Anyway, use an oil like sesame or peanut or even grapeseed, just not olive because it won’t taste right with the asian flavors. I used a paper towel to spread it evenly around the pan. Set the pan to medium heat.
When the pan is hot, arrange the potstickers however they’ll fit.
Traditionally, you let them brown only on one side, but I like more crunchy stuff so I flip them before they start sticking and let them brown on the other side too.
Once they’ve stuck to the bottom, pour in a couple tablespoons of water and cover with a lid. You’ll hear them steaming away in there. Take off the lid after about 20 seconds, just before all the water has steamed away, and take out your potstickers. The water not only helps to release their grip on the pan but it also changes the texture of the wrapper to a chewier consistency.

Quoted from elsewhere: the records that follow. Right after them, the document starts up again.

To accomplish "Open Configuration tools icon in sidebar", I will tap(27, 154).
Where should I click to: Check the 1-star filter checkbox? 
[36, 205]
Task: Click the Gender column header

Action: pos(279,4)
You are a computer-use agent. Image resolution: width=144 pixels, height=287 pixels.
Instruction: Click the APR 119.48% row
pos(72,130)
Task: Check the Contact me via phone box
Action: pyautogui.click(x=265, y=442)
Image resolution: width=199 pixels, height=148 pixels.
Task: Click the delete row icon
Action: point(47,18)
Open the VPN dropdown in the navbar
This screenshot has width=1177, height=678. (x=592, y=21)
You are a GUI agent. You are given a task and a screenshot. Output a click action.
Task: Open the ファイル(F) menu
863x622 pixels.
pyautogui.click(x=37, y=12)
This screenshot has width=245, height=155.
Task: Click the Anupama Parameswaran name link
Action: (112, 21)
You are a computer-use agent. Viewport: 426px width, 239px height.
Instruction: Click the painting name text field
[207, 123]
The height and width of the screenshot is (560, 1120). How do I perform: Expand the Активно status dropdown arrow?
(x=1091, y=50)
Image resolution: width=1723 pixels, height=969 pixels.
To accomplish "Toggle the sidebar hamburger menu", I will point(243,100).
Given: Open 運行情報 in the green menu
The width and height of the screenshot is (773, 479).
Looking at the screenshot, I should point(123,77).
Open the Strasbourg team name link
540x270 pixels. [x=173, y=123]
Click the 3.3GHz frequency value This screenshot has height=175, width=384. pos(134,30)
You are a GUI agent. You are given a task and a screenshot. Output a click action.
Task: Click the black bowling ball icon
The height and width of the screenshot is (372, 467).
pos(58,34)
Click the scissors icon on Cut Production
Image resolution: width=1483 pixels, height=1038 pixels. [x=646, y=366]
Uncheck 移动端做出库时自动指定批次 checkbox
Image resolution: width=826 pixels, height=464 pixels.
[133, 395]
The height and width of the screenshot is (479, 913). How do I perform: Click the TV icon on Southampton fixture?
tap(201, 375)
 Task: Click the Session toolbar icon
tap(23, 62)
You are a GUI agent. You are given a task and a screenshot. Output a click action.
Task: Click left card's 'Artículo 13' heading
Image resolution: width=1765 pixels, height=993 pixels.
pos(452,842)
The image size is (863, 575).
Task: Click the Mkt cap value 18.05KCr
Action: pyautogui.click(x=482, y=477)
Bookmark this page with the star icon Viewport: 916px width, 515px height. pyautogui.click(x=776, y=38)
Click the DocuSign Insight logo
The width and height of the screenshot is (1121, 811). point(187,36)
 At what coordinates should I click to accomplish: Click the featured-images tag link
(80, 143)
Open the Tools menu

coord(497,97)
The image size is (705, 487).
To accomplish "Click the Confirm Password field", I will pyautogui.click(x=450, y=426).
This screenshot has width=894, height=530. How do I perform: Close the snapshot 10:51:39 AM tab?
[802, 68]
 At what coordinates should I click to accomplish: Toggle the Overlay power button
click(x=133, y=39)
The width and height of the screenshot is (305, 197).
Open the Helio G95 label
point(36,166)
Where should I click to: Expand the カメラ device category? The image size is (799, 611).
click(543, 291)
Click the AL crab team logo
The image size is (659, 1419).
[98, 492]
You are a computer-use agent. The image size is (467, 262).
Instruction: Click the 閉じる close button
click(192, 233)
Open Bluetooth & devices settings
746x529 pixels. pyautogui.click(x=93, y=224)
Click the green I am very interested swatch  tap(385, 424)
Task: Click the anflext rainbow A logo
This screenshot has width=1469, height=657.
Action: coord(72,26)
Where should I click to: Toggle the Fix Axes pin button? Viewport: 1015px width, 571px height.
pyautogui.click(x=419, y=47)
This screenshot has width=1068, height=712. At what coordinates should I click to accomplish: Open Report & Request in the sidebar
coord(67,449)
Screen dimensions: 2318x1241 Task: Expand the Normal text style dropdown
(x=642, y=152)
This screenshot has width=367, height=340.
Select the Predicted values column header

You can see here that they’ve taken on a golden color all over and are more translucent.
Homemade pork potstickers aren't as difficult as they seem. A small labor produces a delicious result.
Prep Time: 20 minutes
Cook Time: 10 minutes
Total Time: 30 minutes
Yield: around 20 potstickers
- 1/2 pound ground pork
- 2 chopped scallions
- 2 cloves of garlic (minced)
- a 1 inch piece of ginger (grated)
- 1/8 tsp. chili garlic sauce
- 1 tsp. sesame seeds
- 1/2 tsp. soy sauce
- 1 tsp. mirin
- frozen potsticker wraps
- peanut or sesame oil for frying
- Take potsticker wraps out of freezer and allow to sit out until pliable.
- Mix seasonings into ground pork and scoop approx. 3/4 tsp. onto each wrap.
- Lightly wet half the wrapper edge with your finger and fold over into a half circle, smooth any air out.
- Starting at one edge, fold a pleat and press to seal. Continue pleating to other edge.
- Heat oil in a pan that is not non-stick and arrange potstickers. Flip when one side is browned.
- Pour approx. 2 tbsp. water into hot pan and cover with lid to let steam. Remove potstickers when water is evaporated.
- Serve with sweet chili sauce or soy.
I like to serve these with 2 dipping sauces – a sweet chili sauce and some soy sauce with a touch of mirin. They are very filling and really do make a meal on their own, but a fresh gingery salad would cut through the richness of the pork really well if you wanted something to go with them. I usually can’t eat more than 8 before I’m completely stuffed.
I know it’s so easy to buy a pack of frozen potstickers from the grocery and just heat them up, but this recipe really does come together very quickly and is pretty cheap too. Once you get the hang of the potsticker fan pleat you’ll be churning them out quickly and eating them even faster!
Are there any foods that you prefer to make from scratch that are readily available pre-made?